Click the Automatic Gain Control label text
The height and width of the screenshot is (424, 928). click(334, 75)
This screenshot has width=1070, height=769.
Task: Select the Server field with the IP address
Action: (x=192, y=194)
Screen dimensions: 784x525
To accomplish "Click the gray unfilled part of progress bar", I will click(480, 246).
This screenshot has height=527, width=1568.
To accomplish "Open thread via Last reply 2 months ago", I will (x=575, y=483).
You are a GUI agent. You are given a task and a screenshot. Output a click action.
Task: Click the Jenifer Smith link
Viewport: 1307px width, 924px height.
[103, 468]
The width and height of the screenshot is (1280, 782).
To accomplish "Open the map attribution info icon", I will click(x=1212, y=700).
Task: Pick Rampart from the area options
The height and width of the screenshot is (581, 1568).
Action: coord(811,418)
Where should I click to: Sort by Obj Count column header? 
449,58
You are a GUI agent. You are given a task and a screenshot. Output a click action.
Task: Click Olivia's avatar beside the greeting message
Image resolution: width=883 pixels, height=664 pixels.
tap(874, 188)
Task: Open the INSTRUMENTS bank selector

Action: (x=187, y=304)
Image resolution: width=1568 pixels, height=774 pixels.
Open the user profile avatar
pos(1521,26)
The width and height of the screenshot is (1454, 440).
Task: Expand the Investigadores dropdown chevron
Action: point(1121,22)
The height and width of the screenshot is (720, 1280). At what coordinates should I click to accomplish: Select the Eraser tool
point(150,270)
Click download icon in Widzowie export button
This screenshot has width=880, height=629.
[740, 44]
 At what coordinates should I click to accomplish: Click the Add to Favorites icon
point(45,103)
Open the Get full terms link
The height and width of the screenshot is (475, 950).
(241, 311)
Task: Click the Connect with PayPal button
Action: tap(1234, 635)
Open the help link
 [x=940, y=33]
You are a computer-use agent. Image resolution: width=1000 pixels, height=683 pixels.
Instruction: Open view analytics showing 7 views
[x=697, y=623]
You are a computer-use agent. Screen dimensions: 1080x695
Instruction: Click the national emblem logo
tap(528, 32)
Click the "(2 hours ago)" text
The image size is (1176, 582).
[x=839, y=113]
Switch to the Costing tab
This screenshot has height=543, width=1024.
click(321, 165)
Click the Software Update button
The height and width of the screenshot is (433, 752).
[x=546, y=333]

▶ **WHAT IS NEEDED**
Your response must contain the complete listing, copied without deviation.

▶ **TASK ANSWER**
Click the Automatic Gain Control label text
The height and width of the screenshot is (424, 928). click(334, 75)
This screenshot has width=1070, height=769.
Task: Select the Server field with the IP address
Action: (x=192, y=194)
Screen dimensions: 784x525
To accomplish "Click the gray unfilled part of progress bar", I will click(480, 246).
This screenshot has height=527, width=1568.
To accomplish "Open thread via Last reply 2 months ago", I will (x=575, y=483).
You are a GUI agent. You are given a task and a screenshot. Output a click action.
Task: Click the Jenifer Smith link
Viewport: 1307px width, 924px height.
[103, 468]
The width and height of the screenshot is (1280, 782).
To accomplish "Open the map attribution info icon", I will click(x=1212, y=700).
Task: Pick Rampart from the area options
The height and width of the screenshot is (581, 1568).
Action: coord(811,418)
Where should I click to: Sort by Obj Count column header? 
449,58
You are a GUI agent. You are given a task and a screenshot. Output a click action.
Task: Click Olivia's avatar beside the greeting message
Image resolution: width=883 pixels, height=664 pixels.
tap(874, 188)
Task: Open the INSTRUMENTS bank selector

Action: (x=187, y=304)
Image resolution: width=1568 pixels, height=774 pixels.
Open the user profile avatar
pos(1521,26)
The width and height of the screenshot is (1454, 440).
Task: Expand the Investigadores dropdown chevron
Action: point(1121,22)
The height and width of the screenshot is (720, 1280). At what coordinates should I click to accomplish: Select the Eraser tool
point(150,270)
Click download icon in Widzowie export button
This screenshot has width=880, height=629.
[740, 44]
 At what coordinates should I click to accomplish: Click the Add to Favorites icon
point(45,103)
Open the Get full terms link
The height and width of the screenshot is (475, 950).
(241, 311)
Task: Click the Connect with PayPal button
Action: tap(1234, 635)
Open the help link
 [x=940, y=33]
You are a computer-use agent. Image resolution: width=1000 pixels, height=683 pixels.
Instruction: Open view analytics showing 7 views
[x=697, y=623]
You are a computer-use agent. Screen dimensions: 1080x695
Instruction: Click the national emblem logo
tap(528, 32)
Click the "(2 hours ago)" text
The image size is (1176, 582).
[x=839, y=113]
Switch to the Costing tab
This screenshot has height=543, width=1024.
click(321, 165)
Click the Software Update button
The height and width of the screenshot is (433, 752).
[x=546, y=333]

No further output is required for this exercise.